CAN SUPERCUTS GIVE ME A NAPPY HAIRCUT? I WANT TO BE TRENDY.
I watched some morning TV today and was literally nauseated at what the Don Imus story has become. First, let me say that I can't stand Imus. He's absolutely one of the most unlistenable things on the air. His show is simply horrible and he's been living on the edge with some of his remarks for a while. I mean, even I've been offended by some of his remarks.
But that said, this whole thing has turned into nothing but PR bonanza for Jesse Jackson, Al Sharpton, and now the coach of the Rutgers women's basketball team. This chick blabbed endlessly and endlessly this morning about freedom, equality, civil rights, etc. Yeah, let's turn Don Imus' remarks into a civil rights issue. That's what it is. And by the way, the white chick on the team doesn't even have nappy hair.
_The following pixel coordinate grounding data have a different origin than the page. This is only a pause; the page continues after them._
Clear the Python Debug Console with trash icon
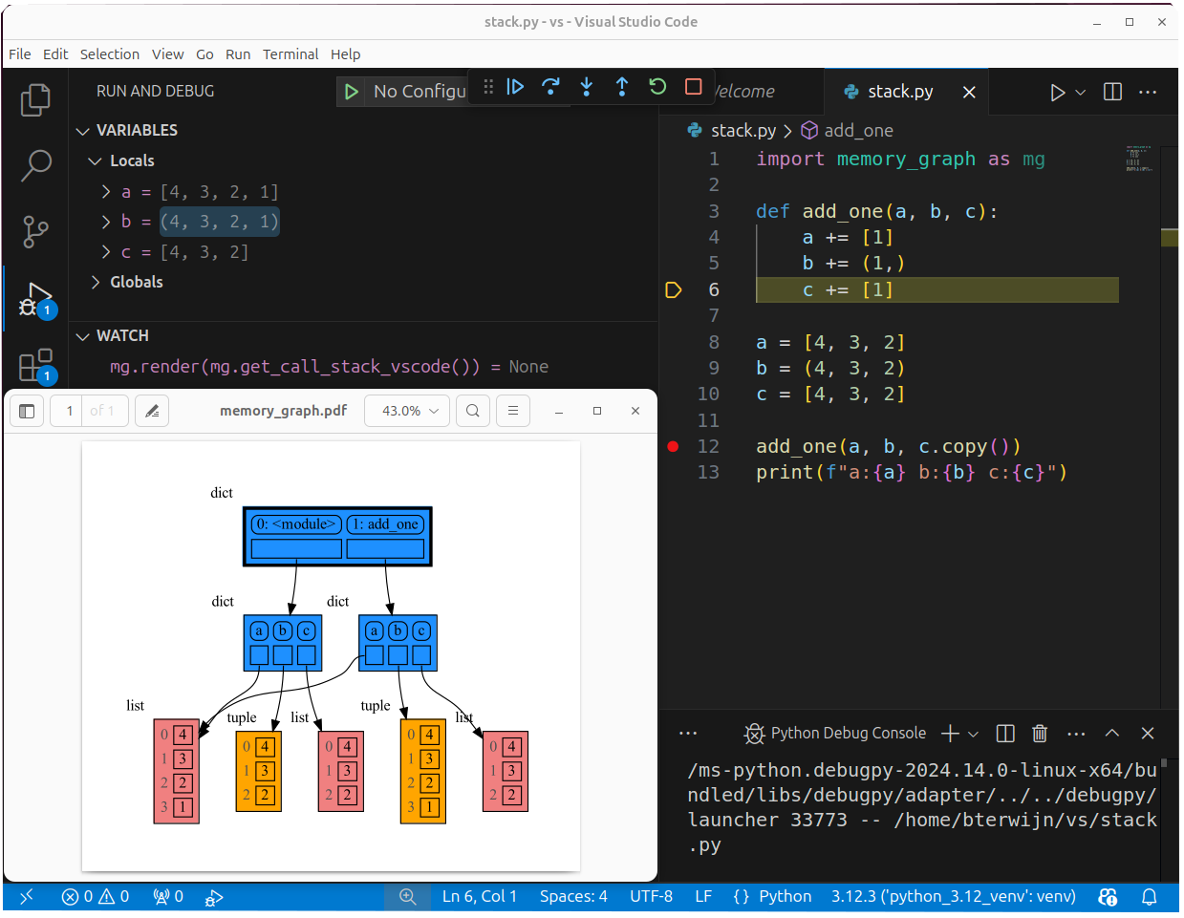 pos(1040,733)
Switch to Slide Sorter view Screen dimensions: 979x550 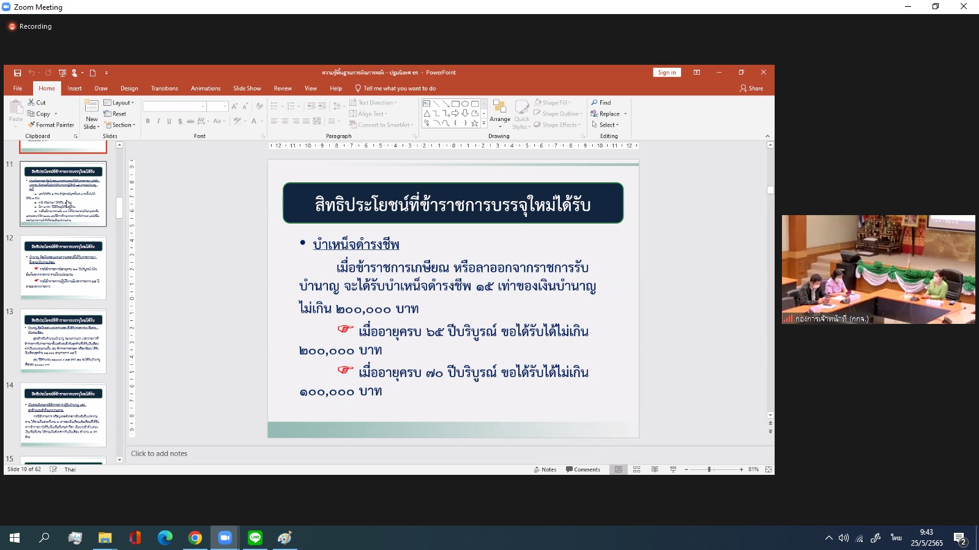(x=637, y=469)
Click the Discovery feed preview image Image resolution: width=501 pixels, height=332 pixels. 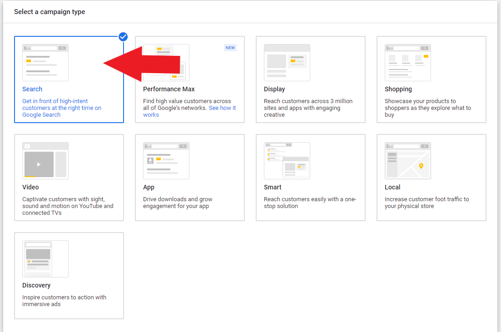click(45, 258)
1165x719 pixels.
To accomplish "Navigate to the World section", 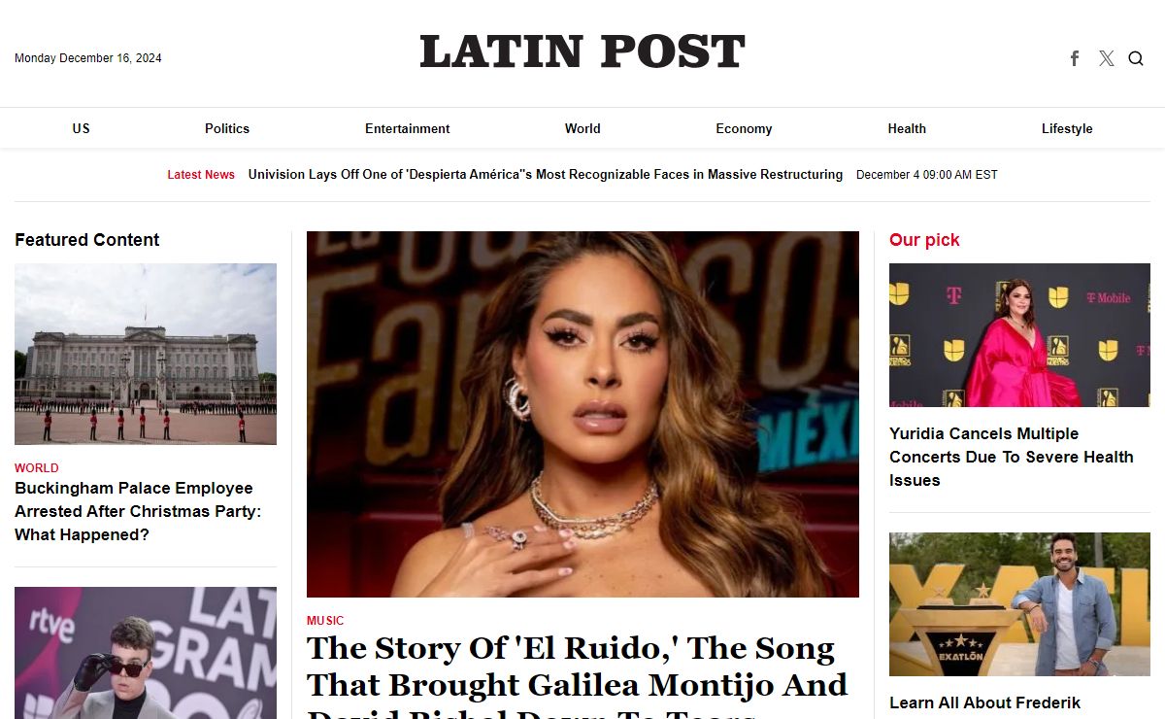I will [583, 128].
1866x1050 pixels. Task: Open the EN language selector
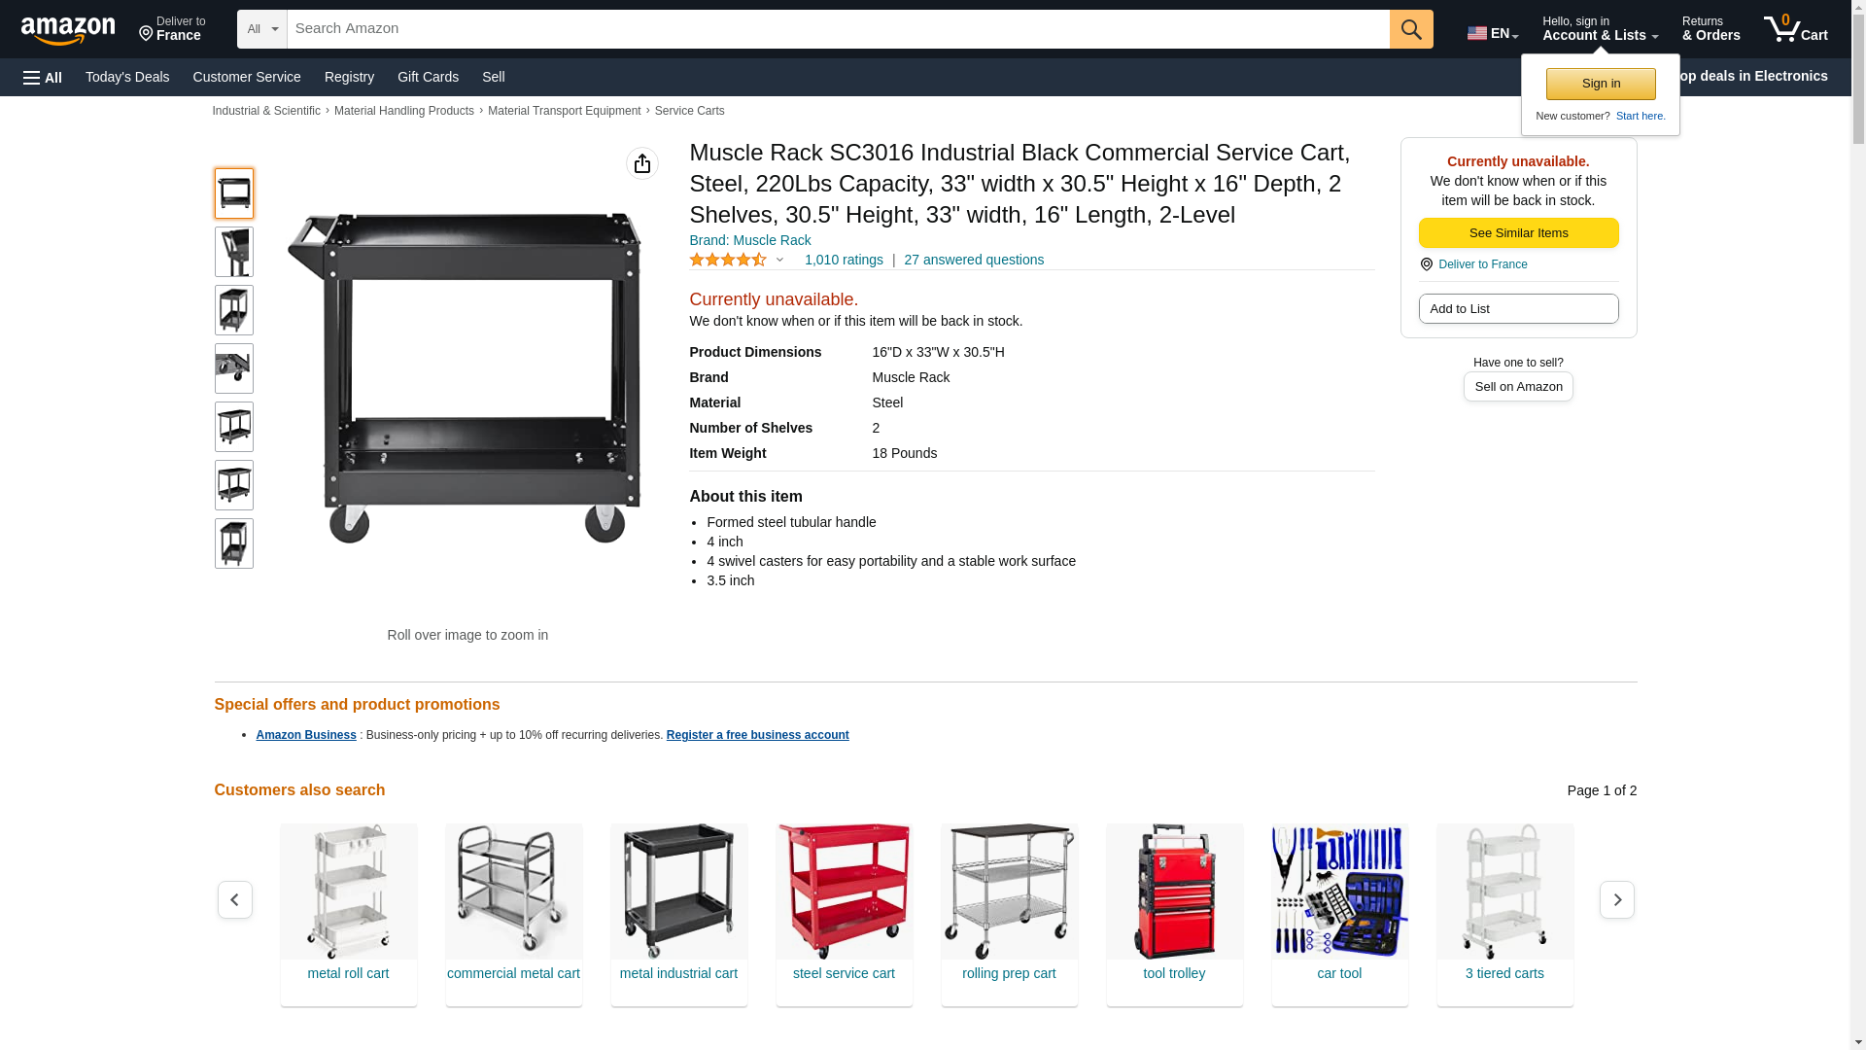pos(1493,33)
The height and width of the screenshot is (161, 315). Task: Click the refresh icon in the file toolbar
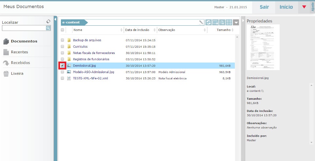[x=208, y=22]
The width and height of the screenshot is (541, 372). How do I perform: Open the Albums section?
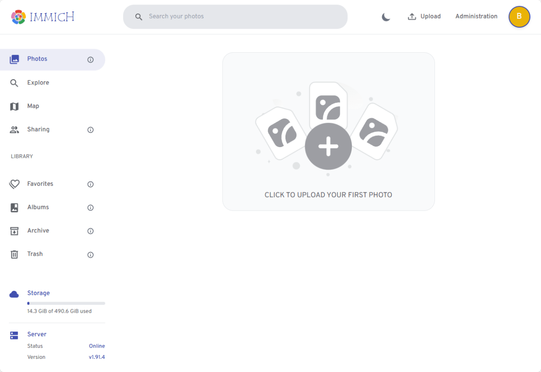(x=38, y=207)
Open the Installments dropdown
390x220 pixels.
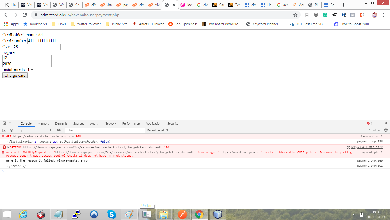coord(30,69)
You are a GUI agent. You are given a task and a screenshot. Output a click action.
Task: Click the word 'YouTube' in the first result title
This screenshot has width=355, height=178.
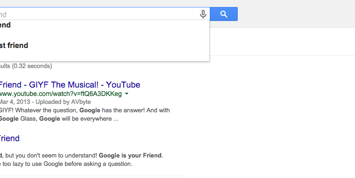click(x=123, y=85)
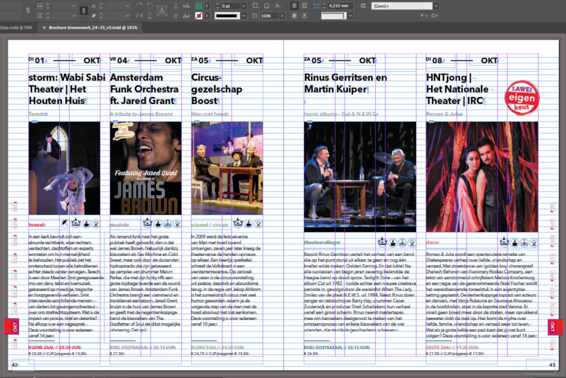Click the drop shadow icon
This screenshot has height=378, width=566.
(x=266, y=6)
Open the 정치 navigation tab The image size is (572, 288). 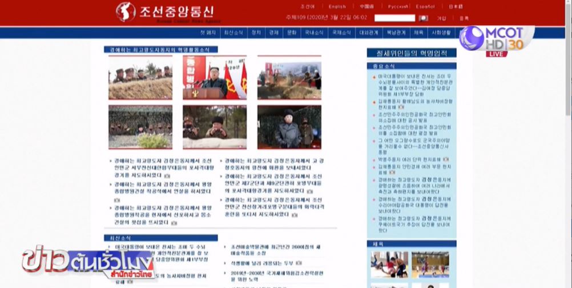pyautogui.click(x=256, y=33)
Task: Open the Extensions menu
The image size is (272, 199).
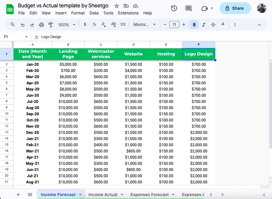Action: pyautogui.click(x=128, y=13)
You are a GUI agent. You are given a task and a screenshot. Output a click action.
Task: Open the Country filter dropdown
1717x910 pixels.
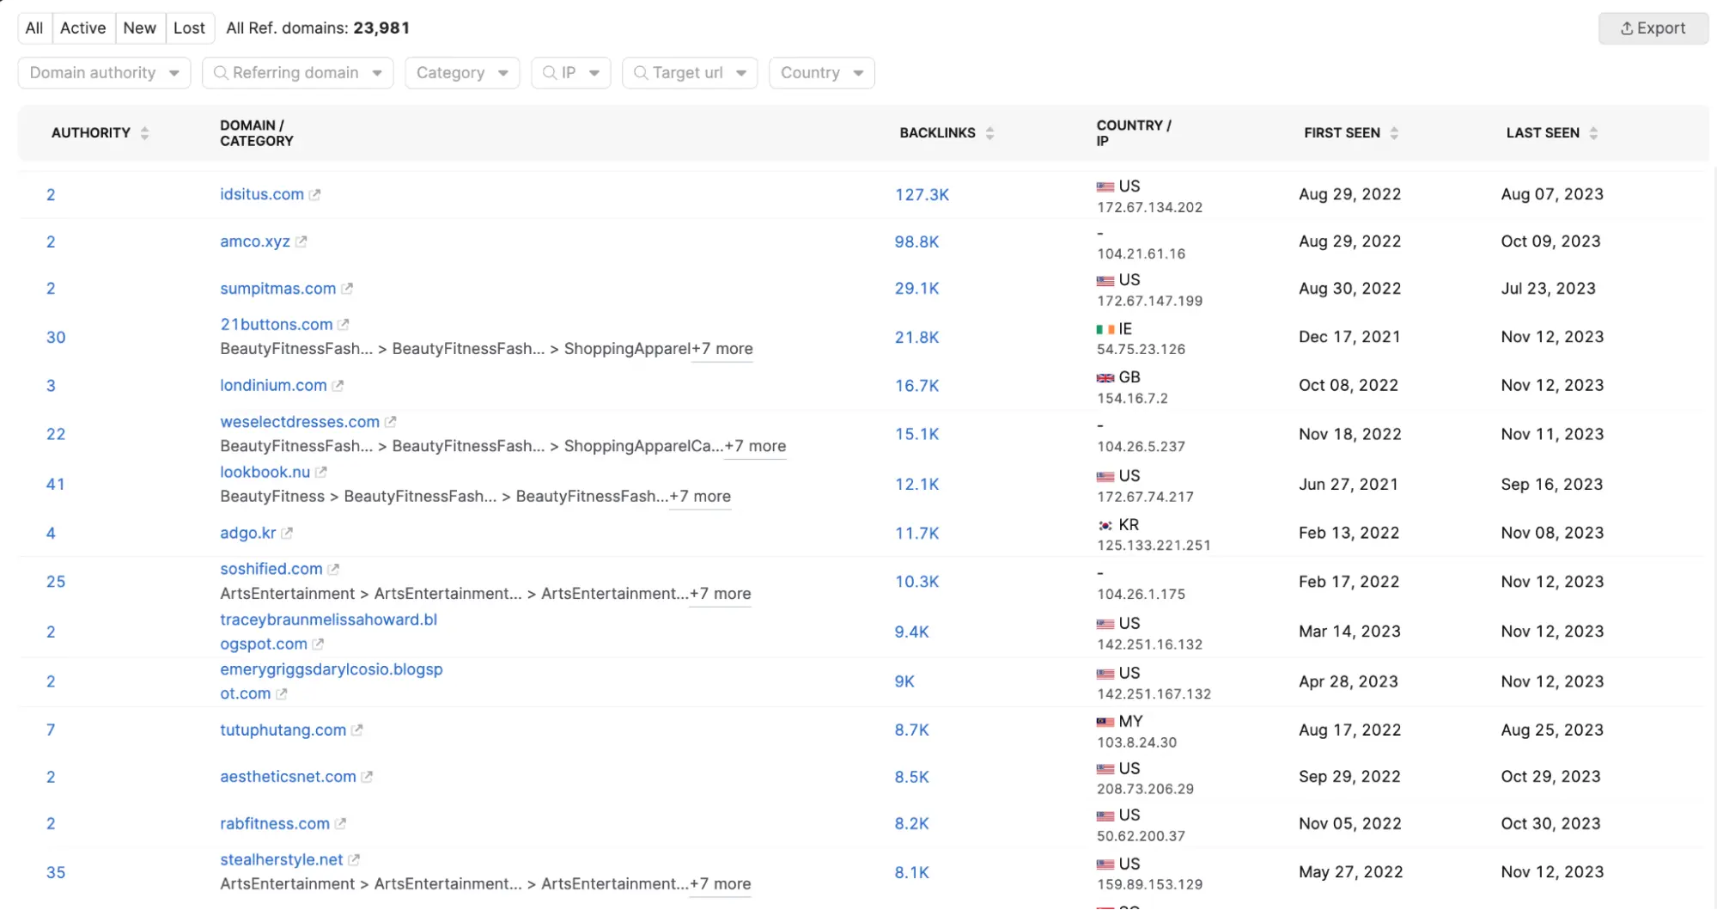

Ya know, Jesse Jackson and Al Sharpton should be THANKING Don Imus. They should be kissing his wrinkly white ass! If it wasn't for him these two clowns wouldn't be masturbating each other all over CNN and Fox for the past three days, and that's all they really care about anyhow.
Should Imus be fired for this? Absolutely not. As I've said many times, the only time I believe an air personality should be fired for saying something is if he costs the station money, calls for physical violence or injury to someone (which obviously he didn't do here), or puts the station's license in jeopardy. So let's see how it plays out with advertisers. Remember, the only minority group here that matters is the one called CBS Stockholders. If the black community can put enough pressure on advertisers to pull money from CBS/NBC he could be gone. If, however, it doesn't cost the network money he'll be back.
What's interesting to note, by the way, is that Imus' 2 week suspension starts NEXT WEEK. Hmm, why not start it immediately, you might ask? I don't know. Do you think it's because CBS/NBC knows that the tune-in to Imus' shows this week will be MASSIVE?
I'd also like to mention that when I grow up I sure hope to age as gracefully as Don Imus. Talk about looks!
LIKE YOU DON'T WATCH TOO!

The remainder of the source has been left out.